In the late 1990s my parents began a new, adults only tradition as a way to spend, relatively quiet, time with us.  Two weeks before Christmas my brothers and sisters and significant others gathered for dinner with Mom and Dad, joined by our cousin Rick, who was by then living in Atlanta.  Each of us was responsible for one course of a dinner that often broke with Franco-American cuisine traditions.  Between the main meal and dessert we formed a production line to cut and wrap several batches of homemade caramel (with regular testing for quality control) and decorate the family tree.  Mom and Dad delighted in these annual gatherings.  Dubbed the Christmas Progressive Dinner, it was initially conceived as a traveling feast with a different course served at each of our homes but a blizzard the first year convinced us to abandon the travel part.

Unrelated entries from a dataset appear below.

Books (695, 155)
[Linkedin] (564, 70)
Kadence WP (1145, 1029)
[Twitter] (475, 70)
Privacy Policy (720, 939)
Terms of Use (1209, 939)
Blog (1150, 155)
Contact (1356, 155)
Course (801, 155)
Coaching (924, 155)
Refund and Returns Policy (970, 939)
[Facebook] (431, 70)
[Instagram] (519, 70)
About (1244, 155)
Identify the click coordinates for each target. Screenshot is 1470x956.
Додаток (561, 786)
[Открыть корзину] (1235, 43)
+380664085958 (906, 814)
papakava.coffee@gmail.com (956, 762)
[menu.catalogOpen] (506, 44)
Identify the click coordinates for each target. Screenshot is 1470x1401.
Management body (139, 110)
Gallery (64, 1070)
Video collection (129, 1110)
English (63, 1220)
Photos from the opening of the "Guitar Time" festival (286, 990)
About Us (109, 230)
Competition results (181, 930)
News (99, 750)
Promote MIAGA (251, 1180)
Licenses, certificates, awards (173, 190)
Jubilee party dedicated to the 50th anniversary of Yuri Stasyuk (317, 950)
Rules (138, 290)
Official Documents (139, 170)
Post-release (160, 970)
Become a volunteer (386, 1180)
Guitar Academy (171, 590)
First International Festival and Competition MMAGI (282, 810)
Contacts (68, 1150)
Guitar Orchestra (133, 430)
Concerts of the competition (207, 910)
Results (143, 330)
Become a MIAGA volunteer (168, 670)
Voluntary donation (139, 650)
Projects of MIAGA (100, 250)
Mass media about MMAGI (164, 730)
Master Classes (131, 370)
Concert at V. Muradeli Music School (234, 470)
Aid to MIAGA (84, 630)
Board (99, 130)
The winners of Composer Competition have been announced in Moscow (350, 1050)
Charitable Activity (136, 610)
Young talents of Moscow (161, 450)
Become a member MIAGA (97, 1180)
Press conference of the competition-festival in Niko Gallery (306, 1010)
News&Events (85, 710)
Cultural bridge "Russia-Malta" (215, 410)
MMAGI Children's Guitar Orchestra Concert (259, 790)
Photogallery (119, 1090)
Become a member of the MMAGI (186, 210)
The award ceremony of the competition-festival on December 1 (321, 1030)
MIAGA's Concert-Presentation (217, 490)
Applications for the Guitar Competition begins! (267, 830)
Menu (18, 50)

We have known for a few years that our long run of celebrations in the family home was nearing its end.  As the years passed and we all had our own homes, the family house remained the common ground, our parents the center that held and their being and nurturing drew us all back at Christmas.  My Dad died in 2001, my Mom in the spring of 2019.  We agreed that we would not sell the home before one more Christmas season, one more round of gatherings to celebrate the memories and to say goodbye to the spirit of the place.

Living Room – 2018

Living Room – 2020

Our family house passed on to another owner this past spring and after sixty-seven years will no longer host our family’s holiday communal gathering.  But it remains with us in muddled memories that “have no end” and in stories of Christmases past and of the people who have called it home.  There is no longer a home spacious enough to accommodate fifty of us for a single holiday celebration so we will atomize and gather in cautiously smaller groups.

Covid Christmas 2020 will be celebrated with new traditions and family members, likely via new technologies.  Photo moments will be saved with screen shots.  Still, we will remember those that came before and will look forward to passing on, as one passes on family heirloom ornaments, those endless memories of Christmases past.  Even as we look back, we will look forward to 2021 and to “Cowboy Christmases” yet to draw near.

Grandkids

 

 

8 Responses to Home for the Holidays: Cowboy Christmas

  1. Gray Fitzsimons says:

    A poignant holiday tale, very nicely told. I hope this receives wide readership. Happy holidays in this difficult time.

  2. Louise Peloquin says:

    From the intimate to the universal, in concentric circles centered on beloved parents in an extraordinary home, to the nuclear and extended family then on to the Riverside Street neighborhood and to Lowell itself, Henri Marchand’s moving text will remain a classic for years to come. Thank you for inviting us to your family’s Christmas celebrations Henri. Merci for sharing your history!

  3. Molly Sheehy says:

    Loved reading about your family and especially your Cowboy Christmas. Reading through your memories brought back memories of my own.Thank you for sharing your family story.

  4. Henri Marchand says:

    Thank you all for the kind reviews. Glad you enjoyed the read and the personal memories it stirred. Merry Christmas!